Getting matched substrings ???

I read in the paper "Bro: A
System for Detecting Network Intruders in Real-Time" this phrase about
REGEX implementation : "Second, we anticipate matching sets of patterns
and wanting to know which subset were matched by a given set of
text...". I thought I could get the matched substring by the signatures,
but unfortunately I can't get out of it...

(That text refers to regular-expression matching on general strings, rather
than the context-based signature analyzer that Robin added to Bro, by the
way.)

Since writing that, Bro's style has moved more towards pushing extraction
of elements into either the event engine itself, or into built-in functions,
rather than trying to do it using regular expressions over strings. If it
were easy to add subexpressions to Bro's RE matcher, I'd be happy to do so,
but it's quite a bit of work.

If you give an example of where you want to do this, perhaps we can suggest
alternate ways of structuring your analyzer.

    Vern

Robin Sommer wrote:

text...". I thought I could get the matched substring by the signatures, but unfortunately I can't get out of it...
   
event signature_match(state: signature_state, msg: string, data: string)

The 'data' parameter of the signature_match event contains the
payload that lead to the match. (More precisely, it contains the
last chunk of payload that eventually triggered the match; for TCP,
it depends on the reassembly what exactly is passed).

Required actions
**1.** Answer the following questions using the thread on getting matched substrings in Bro.
(a) Which paper does the person asking the question quote?
(b) According to Vern, into which two places has Bro's style moved the extraction of elements?
(c) Which parameter of the signature_match event holds the payload that led to the match?
**2.** Proceed with the thread on getting matched substrings in Bro, beginning after its last sentence.

Word and element location records:
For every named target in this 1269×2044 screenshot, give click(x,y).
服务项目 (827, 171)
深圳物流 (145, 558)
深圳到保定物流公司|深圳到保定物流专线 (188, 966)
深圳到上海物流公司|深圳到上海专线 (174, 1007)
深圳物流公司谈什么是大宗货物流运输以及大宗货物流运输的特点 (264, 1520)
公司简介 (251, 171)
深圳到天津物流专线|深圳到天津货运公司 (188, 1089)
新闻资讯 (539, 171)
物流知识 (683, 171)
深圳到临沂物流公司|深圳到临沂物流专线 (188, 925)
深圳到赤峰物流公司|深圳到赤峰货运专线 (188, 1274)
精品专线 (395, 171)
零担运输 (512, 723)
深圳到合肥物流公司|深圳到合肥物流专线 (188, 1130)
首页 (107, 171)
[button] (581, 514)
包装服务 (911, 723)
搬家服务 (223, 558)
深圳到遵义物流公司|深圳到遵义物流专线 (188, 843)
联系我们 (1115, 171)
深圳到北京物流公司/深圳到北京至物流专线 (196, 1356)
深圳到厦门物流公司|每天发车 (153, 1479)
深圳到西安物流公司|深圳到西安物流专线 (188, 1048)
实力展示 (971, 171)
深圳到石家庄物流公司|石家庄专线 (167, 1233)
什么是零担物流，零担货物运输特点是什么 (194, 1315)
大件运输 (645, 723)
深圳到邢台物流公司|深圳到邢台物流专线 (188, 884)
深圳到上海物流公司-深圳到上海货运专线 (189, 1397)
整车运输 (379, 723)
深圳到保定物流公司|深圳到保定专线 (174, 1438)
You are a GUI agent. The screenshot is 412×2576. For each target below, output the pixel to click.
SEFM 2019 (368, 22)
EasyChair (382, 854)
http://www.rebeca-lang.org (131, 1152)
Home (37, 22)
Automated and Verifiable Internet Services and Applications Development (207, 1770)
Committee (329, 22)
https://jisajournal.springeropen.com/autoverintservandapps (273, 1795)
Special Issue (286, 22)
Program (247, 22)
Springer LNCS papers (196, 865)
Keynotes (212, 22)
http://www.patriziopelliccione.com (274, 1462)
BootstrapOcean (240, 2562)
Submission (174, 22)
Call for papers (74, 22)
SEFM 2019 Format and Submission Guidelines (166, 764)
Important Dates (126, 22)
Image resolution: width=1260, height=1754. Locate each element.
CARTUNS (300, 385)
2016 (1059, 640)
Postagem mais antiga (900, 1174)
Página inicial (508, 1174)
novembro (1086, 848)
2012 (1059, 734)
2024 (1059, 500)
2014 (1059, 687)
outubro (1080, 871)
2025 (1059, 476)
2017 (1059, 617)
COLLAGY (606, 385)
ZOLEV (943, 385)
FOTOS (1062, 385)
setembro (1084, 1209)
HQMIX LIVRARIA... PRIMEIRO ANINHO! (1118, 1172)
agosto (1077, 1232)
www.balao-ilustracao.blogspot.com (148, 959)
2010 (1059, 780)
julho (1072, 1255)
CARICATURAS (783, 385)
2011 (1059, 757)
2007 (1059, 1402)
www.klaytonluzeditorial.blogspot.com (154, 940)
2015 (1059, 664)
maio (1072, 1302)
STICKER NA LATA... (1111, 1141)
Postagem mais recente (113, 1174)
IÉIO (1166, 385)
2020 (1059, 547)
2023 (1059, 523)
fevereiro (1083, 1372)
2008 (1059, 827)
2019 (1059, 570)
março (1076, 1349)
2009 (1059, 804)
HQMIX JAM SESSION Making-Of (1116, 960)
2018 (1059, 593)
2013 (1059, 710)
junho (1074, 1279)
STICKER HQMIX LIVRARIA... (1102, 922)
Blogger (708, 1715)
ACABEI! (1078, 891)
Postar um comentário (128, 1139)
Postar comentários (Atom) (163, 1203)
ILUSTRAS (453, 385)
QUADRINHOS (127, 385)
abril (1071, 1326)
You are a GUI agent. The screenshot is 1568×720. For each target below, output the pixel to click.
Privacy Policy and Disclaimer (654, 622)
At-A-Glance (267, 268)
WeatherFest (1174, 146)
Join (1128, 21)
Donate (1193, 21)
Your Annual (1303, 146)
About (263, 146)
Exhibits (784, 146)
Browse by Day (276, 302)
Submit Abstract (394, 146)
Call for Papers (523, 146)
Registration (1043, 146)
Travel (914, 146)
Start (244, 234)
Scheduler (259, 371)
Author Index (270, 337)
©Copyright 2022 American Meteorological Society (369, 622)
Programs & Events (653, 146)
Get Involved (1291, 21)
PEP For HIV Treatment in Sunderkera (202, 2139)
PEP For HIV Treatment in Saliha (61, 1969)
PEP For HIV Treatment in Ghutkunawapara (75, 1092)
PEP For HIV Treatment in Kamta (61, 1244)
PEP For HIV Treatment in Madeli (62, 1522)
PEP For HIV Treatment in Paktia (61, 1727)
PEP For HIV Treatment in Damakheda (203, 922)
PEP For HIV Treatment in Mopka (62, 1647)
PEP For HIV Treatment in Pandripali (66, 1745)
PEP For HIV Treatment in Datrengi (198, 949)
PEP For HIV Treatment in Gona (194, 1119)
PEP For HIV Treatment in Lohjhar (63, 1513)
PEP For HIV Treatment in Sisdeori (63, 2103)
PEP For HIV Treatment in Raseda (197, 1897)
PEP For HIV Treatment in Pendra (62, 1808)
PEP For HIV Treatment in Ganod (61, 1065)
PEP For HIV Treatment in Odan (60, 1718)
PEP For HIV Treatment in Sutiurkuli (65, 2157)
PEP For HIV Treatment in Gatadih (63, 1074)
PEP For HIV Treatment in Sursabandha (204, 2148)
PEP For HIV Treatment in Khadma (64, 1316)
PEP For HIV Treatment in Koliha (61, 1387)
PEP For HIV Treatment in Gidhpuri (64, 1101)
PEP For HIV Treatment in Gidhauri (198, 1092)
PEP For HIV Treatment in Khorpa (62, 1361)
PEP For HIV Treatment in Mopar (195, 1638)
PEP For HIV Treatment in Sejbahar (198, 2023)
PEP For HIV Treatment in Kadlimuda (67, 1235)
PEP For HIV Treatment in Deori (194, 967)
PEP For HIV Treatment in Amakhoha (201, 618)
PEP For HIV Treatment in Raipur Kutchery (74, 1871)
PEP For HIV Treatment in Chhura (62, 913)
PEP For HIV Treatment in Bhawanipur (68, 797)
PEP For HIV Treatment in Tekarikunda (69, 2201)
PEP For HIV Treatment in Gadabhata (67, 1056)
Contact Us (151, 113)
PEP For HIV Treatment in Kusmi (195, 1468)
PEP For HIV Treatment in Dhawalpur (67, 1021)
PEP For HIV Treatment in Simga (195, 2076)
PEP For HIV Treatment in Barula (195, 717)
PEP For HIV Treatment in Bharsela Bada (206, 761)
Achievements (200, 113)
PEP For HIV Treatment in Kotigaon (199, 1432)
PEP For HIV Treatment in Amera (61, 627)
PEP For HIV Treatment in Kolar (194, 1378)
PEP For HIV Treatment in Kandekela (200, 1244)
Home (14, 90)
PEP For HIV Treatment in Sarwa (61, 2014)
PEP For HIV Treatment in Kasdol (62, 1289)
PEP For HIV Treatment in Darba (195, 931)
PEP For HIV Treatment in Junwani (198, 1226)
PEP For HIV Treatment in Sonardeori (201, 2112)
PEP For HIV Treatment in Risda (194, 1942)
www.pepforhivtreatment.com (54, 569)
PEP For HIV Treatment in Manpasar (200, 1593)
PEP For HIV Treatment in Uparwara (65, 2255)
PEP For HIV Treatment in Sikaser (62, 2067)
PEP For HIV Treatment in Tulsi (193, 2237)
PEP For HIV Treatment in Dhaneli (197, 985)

Final results
**1.**
(a) "Bro: A System for Detecting Network Intruders in Real-Time"
(b) The event engine itself and built-in functions
(c) The 'data' parameter

**2.**
Is this what you're looking for?

Robin

Vern Paxson wrote:

> I read in the paper "Bro: A
> System for Detecting Network Intruders in Real-Time" this phrase about
> REGEX implementation : "Second, we anticipate matching sets of patterns
> and wanting to know which subset were matched by a given set of
> text...". I thought I could get the matched substring by the signatures,
> but unfortunately I can't get out of it...

(That text refers to regular-expression matching on general strings, rather
than the context-based signature analyzer that Robin added to Bro, by the
way.)

Since writing that, Bro's style has moved more towards pushing extraction
of elements into either the event engine itself, or into built-in functions,
rather than trying to do it using regular expressions over strings. If it
were easy to add subexpressions to Bro's RE matcher, I'd be happy to do so,
but it's quite a bit of work.

If you give an example of where you want to do this, perhaps we can suggest
alternate ways of structuring your analyzer.

                Vern

In fact, I use the "data" parameter at the moment to get the whole payload, but the real idea was to get only the part that matched.
Here is a simple example of what I'd like to do :

*signature apache-server {
    ip-proto == tcp
    src-port == 80
    payload /Server: [aA][pP][aA][cC][hH][eE].***/
    event "Apache"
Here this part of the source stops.